Monitoring Desk
In her new book, Kate Lebo experiments with tricky fruit. Here she explains the best ways to ensure that even nature’s tartest, sourest offerings never go to waste
The Book of Difficult Fruit by Kate Lebo isn’t technically a cookbook. It’s a collection of personal essays about family, illness and nature, each linked to a different fruit that – over the years, warranted or otherwise – has developed something of a bad reputation. It is a beautiful read, and each chapter ends with Lebo’s attempts to make use of these under-appreciated foods. I spoke to her about eight of the fruits she includes, what makes them difficult, and what on earth you’re supposed to do with them.
Quince
The first time Lebo saw a quince, she took a bite out of it. And then spat it out. “The truth is that any quince worth its salt is so astringent that it will wick the water from your mouth,” she says. “It’s sour. It is very difficult to taste the fruity flavours through the astringency and the sourness. I was just so shocked and betrayed, but in a fun way. This fruit had challenged me.” She quickly learned that they are much more palatable cooked. “Quince can be the basis of a bunch of different sweet preserves,” she says now. “I will make jelly from quince, for example, and then I will save that jelly and stir it into a preserve that doesn’t have a lot of natural pectin; for example, a peach preserve. It doesn’t distract from the dominant flavour, but it adds this body that’s really lovely.”
Medlar
Medlars were once known as “open-arse”, because the calyx looks a bit like an anus. If that hasn’t put you off, you should know that you cannot eat a medlar until it is rotten. This is a process called bletting. As Lebo writes, you need to lay the fruit out on baking trays in the dark for several weeks until they turn brown. “When you can split them open with a firm squeeze, they’ve bletted.” Finding something to do with the bletted medlars is another thing entirely. “We tried ketchup and jam, and ice-cream or whatever, and none of them were any good,” says Lebo.
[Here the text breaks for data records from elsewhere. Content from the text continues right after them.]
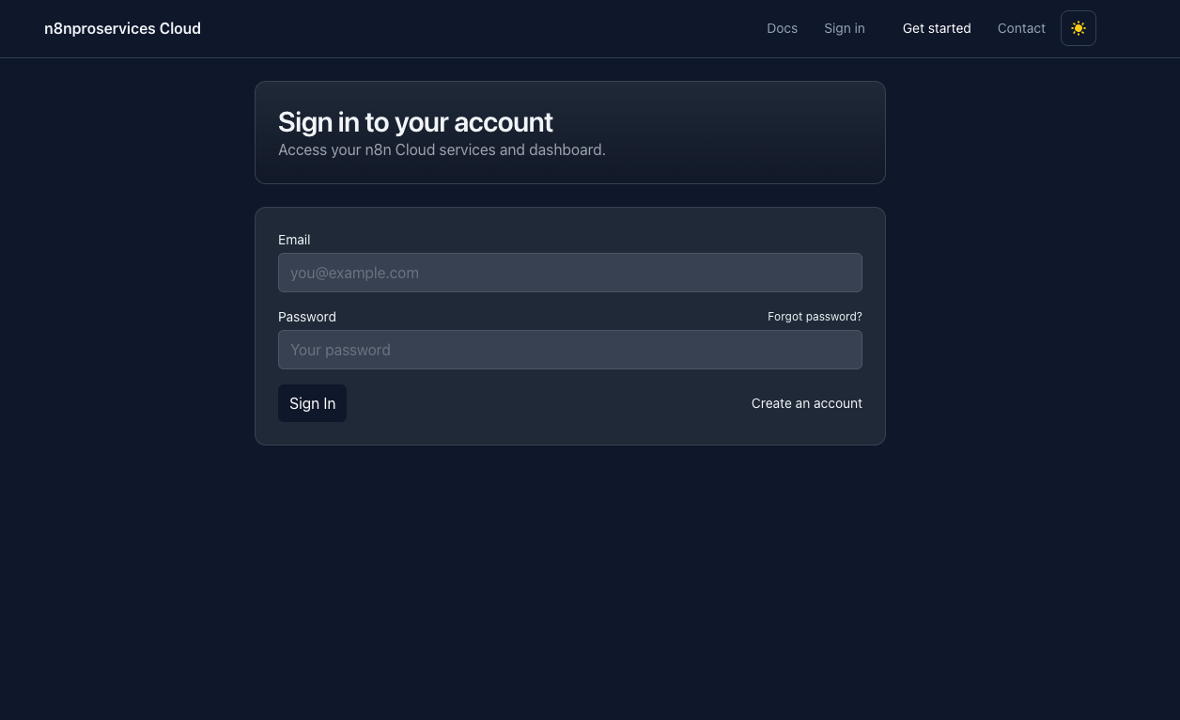Image resolution: width=1180 pixels, height=720 pixels.
Task: Follow the Create an account link
Action: (806, 403)
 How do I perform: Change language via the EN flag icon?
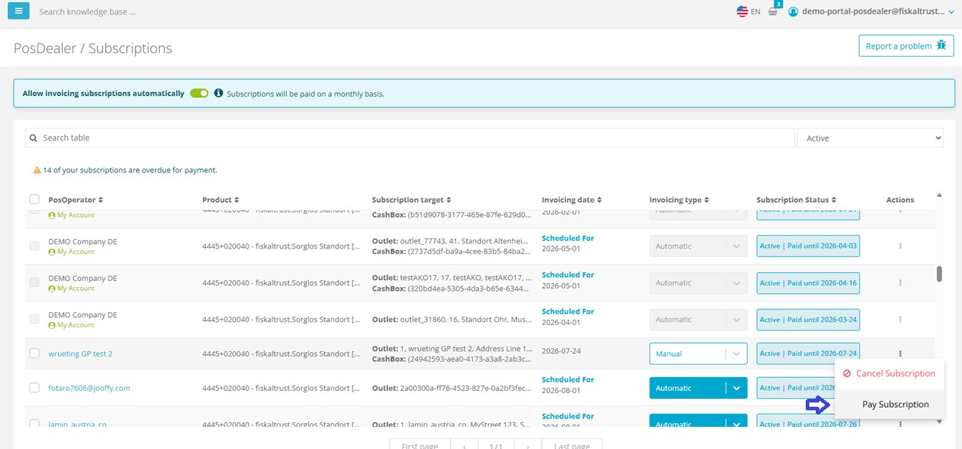742,11
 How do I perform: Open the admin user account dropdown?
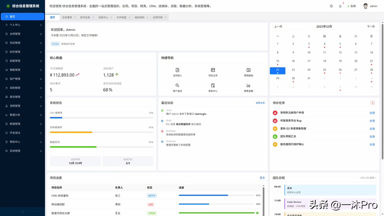coord(370,6)
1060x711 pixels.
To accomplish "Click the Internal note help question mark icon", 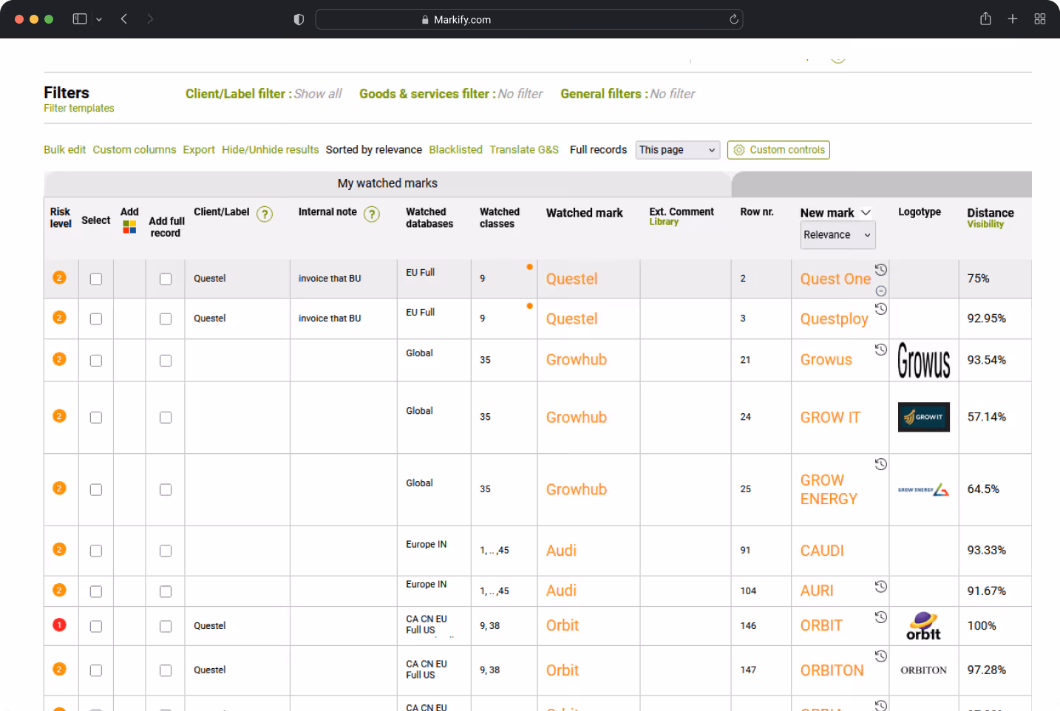I will (372, 214).
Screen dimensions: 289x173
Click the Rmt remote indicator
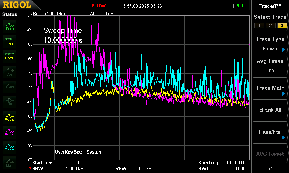click(x=240, y=6)
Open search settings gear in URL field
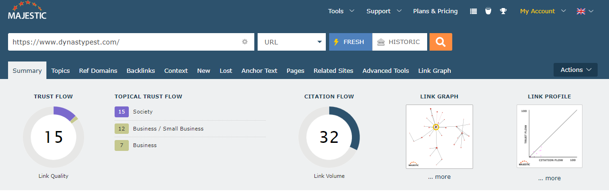The height and width of the screenshot is (193, 609). point(245,42)
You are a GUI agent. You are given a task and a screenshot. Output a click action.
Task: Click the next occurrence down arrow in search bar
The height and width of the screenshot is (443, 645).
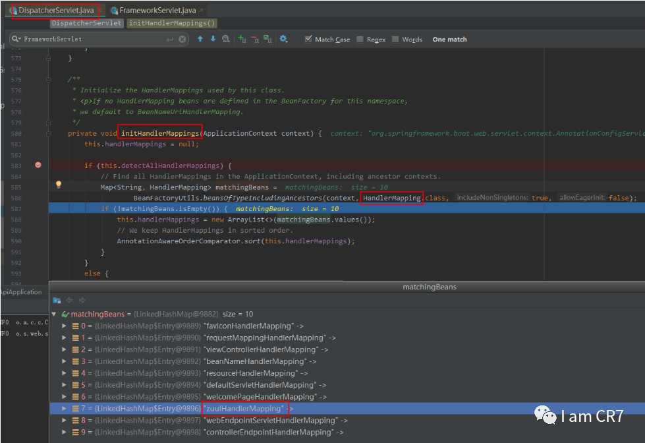(x=213, y=39)

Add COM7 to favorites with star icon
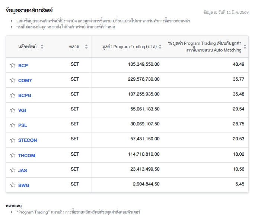click(x=13, y=80)
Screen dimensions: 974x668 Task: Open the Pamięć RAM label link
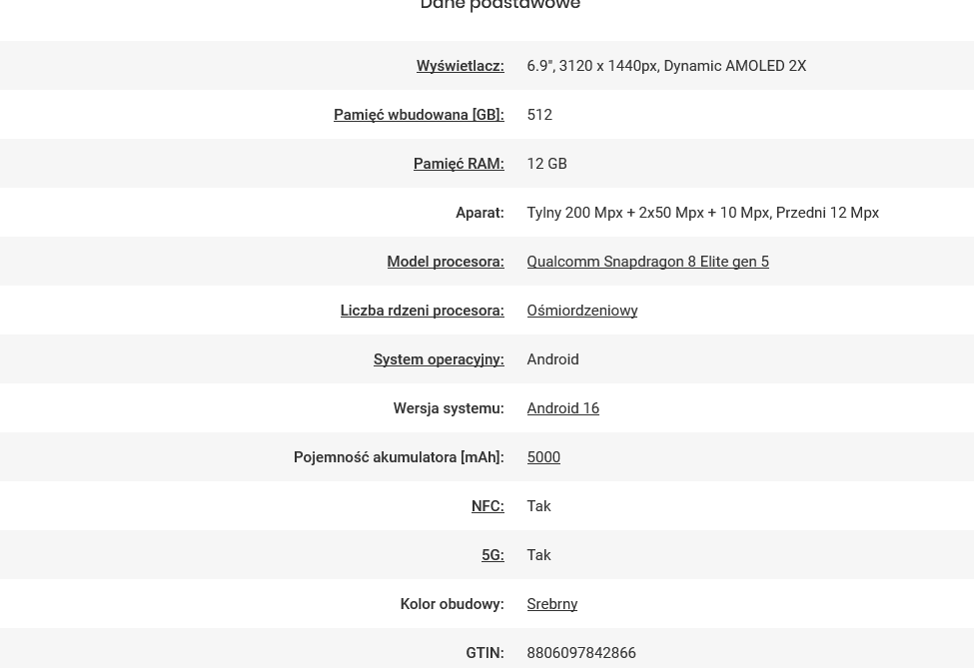(460, 164)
Finally, she discovered that the best thing to do was to simply boil them. “The boiled water, the boiled medlar essence, is delicious,” she says. “I don’t know another fruit that’s really like that, where the extract you get from it is more delicious and interesting than the fruit itself. Then, of course, I turned that into jelly and syrup, and it’s fantastic.”
Ume plum
The ume plum is difficult for a couple of reasons, says Lebo. First, they are astonishingly hard to come by fresh; Lebo unsuccessfully attempted to substitute them for greengages at one point. Second, the best way to eat them is in the form of umeboshi: pickled in coarse salt. A Japanese delicacy, umeboshi are eaten sparingly, perhaps on account of their salty, sour taste; a single batch can last for several years. “It goes so well with meat and sweet sauces,” she says. “If people can’t find ume, it’s worth trying with a small, unripe plum. The worst thing that happens is it gets mouldy or it tastes bad, and in either case you’re only out a couple pounds of plums and some salt.”
Durian
No list of difficult fruit would be complete without the durian, the fruit that – while popular in south-east Asia – smells terrible and tastes like onion custard to the western palate. Lebo persevered with durians, only to throw up her hands and admit that she would never truly enjoy eating them. Part of that was cultural, although she wanted to be absolutely sure that she wasn’t adding to the wealth of “white people who might try it, say, ‘This is disgusting’, exoticise it and then discard it”. Eventually, she blended it with condensed milk and popped it into an ice-cream maker. “Arguably delicious,” she says of the results.
Chokeberry
“In a lot of ways, chokeberry is a more real name than what it’s called right now, which is aronia,” says Lebo of this small dark swamp fruit. The name “chokeberry” originated because it has an intense “tannic, puckery, ferment”. It’s also high in antioxidants: “Another example of so-called healthiness going hand in hand with not tasting very good,” she says. Anyway, you can make smoothies with them.
Blackberry
Blackberries are difficult, according to Lebo, because they are highly invasive. “I would say it’s as ever-present as grass in the western part of the Pacific Northwest,” she says. “While this plant is offering something sweet for part of the year, it’s also taking over our natural spaces and drowning native species.” You already know a thousand things to do with blackberries, but The Book of Difficult Fruit recommends a blackberry shrub; a type of drinking vinegar made by putting blackberries, apple cider vinegar, honey and cardamom in a jar and leaving alone for a few days.
Thimbleberries
Thimbleberries have the exact opposite problem to blackberries. This fruit, a tiny bright red micro-raspberry, is difficult because of how vanishingly non-invasive it is. “The fruit itself is sweet and very, very easy to gather once you find it,” says Lebo, “but it’s impossible to find.” It is most common in Lebo’s home turf, the Pacific Northwest, and even then she admits that you cannot find them in enough quantities to make a pie. All that, plus they keep terribly and are prone to disintegration. As such, Lebo advocates eating them right off the bush whenever you find any. And, she points out in the book, the leaves make an excellent impromptu toilet paper.